Menurut Firli, dari tujuh DPO tersebut, yang merupakan DPO dari perkara yang terjadi pada 2020 hanya seorang, yakni Harun Masiku. Selain itu, kinerja KPK harus dinilai dari enam tugas pokok KPK sebagaimana tercantum pada Pasal 6 Undang-Undang Nomor 19 Tahun 2019 tentang Komisi Pemberantasan Tindak Pidana Korupsi. Berdasarkan itu, tugas KPK dalam hal pencegahan atau monitoring bukanlah tugas sambilan, melainkan tugas pokok.
Pernyataan tersebut merujuk pada kritik terhadap kinerja KPK oleh beberapa kalangan masyarakat ataupun lembaga masyarakat anti korupsi beberapa waktu lalu yang menilai kinerja KPK pada 2020 menurun dibandingkan 2019. Penilaian itu terutama terkait kinerja bidang penindakan serta masih adanya tunggakan perkara besar yang belum dituntaskan KPK.

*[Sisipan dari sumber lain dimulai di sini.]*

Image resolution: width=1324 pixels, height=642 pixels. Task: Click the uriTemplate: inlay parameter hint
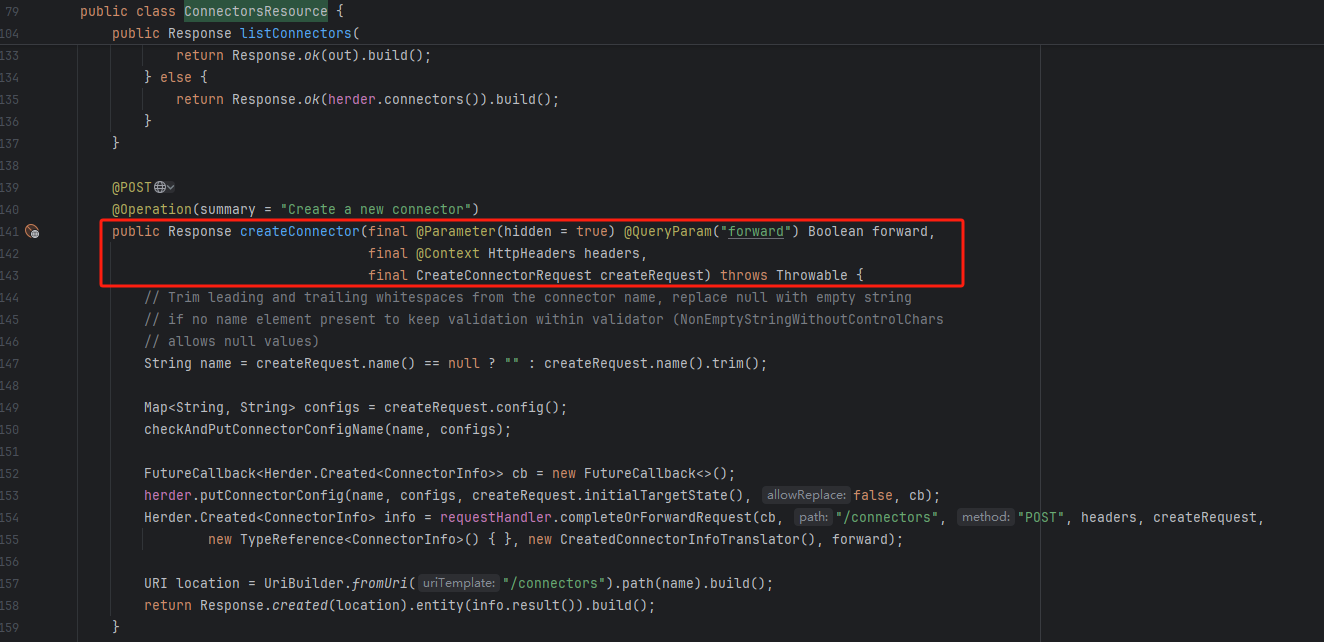(x=458, y=584)
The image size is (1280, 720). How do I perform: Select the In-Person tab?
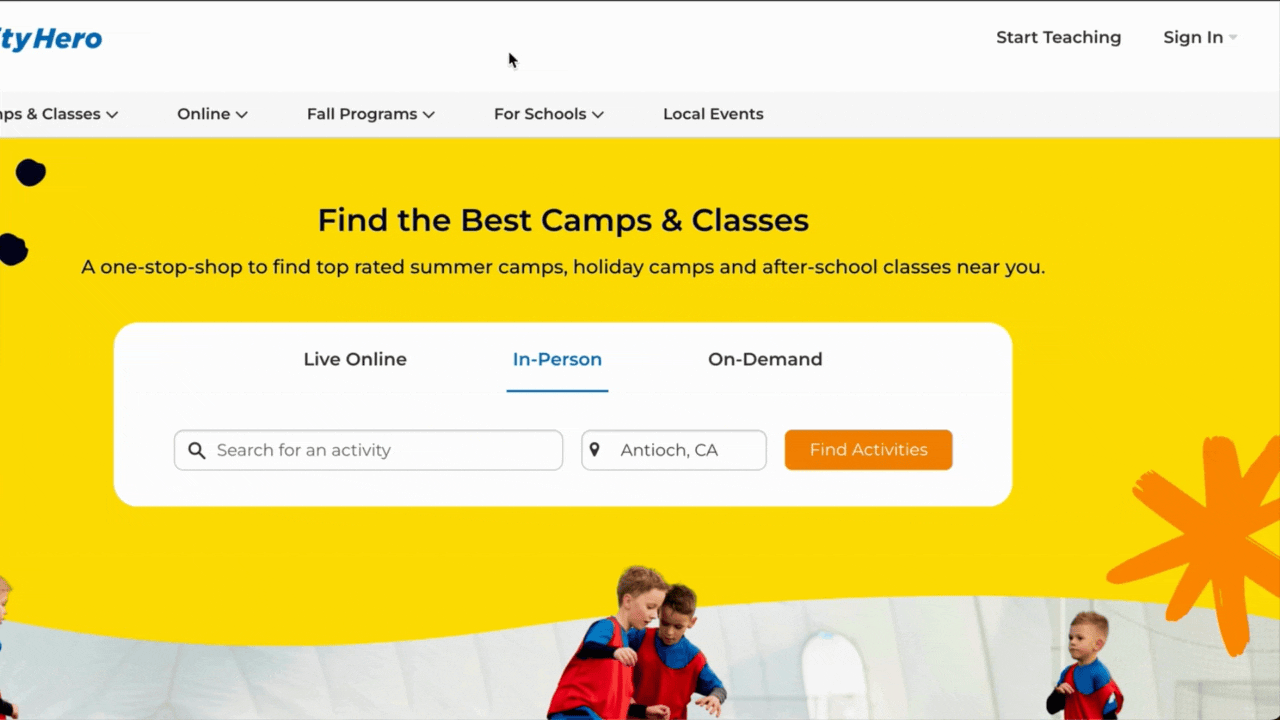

Menurut Wakil Ketua KPK Nurul Ghufron, tindakan penyelidikan dan penyidikan bukanlah kinerja KPK, melainkan bentuk kerja KPK. Arah KPK bukanlah pada jumlah penyidikan, jumlah penuntutan, ataupun jumlah perkara yang berkekuatan hukum tetap, melainkan untuk melindungi keuangan negara.
”Kami terbuka terhadap kritikan, tetapi ukurannya adalah capaian, bukan proses. KPK berkomitmen agar keuangan negara itu efisien dan efektif. Kalau misalnya tercolong 10 persen, maka penindakan bergerak melakukan asset recovery. Penyidikan, penuntutan itu adalah proses. KPK ingin memberantas korupsi secara komprehensif, bukan hanya penindakan. Kerja KPK termasuk dengan koordinasi dan supervisi karena KPK sadar memiliki keterbatasan jumlah dan dana,” kata Ghufron.
Terkait dengan penggunaan dana untuk pembelian vaksin Covid-19, Wakil Ketua KPK Alexander Marwata mengatakan, pihaknya telah menyampaikan rekomendasi terkait pencegahan korupsi. Sebab, dana yang dialokasikan pemerintah untuk membeli vaksin sangat besar, yakni sekitar Rp 60 triliun pada 2021 dan 2022.
”Efektivitas vaksin tetap menjadi pertimbangan utama pemerintah. Kan percuma jika sudah deal tetapi tidak efektif. Kami tetap koordinasi dengan pemerintah, BPKP, dan LKPP. Kita belum tahu kontraknya seperti apa, tapi kami percaya pemerintah sudah mempertimbangkan berbagai risiko yang muncul dari kontrak itu,” kata Marwata.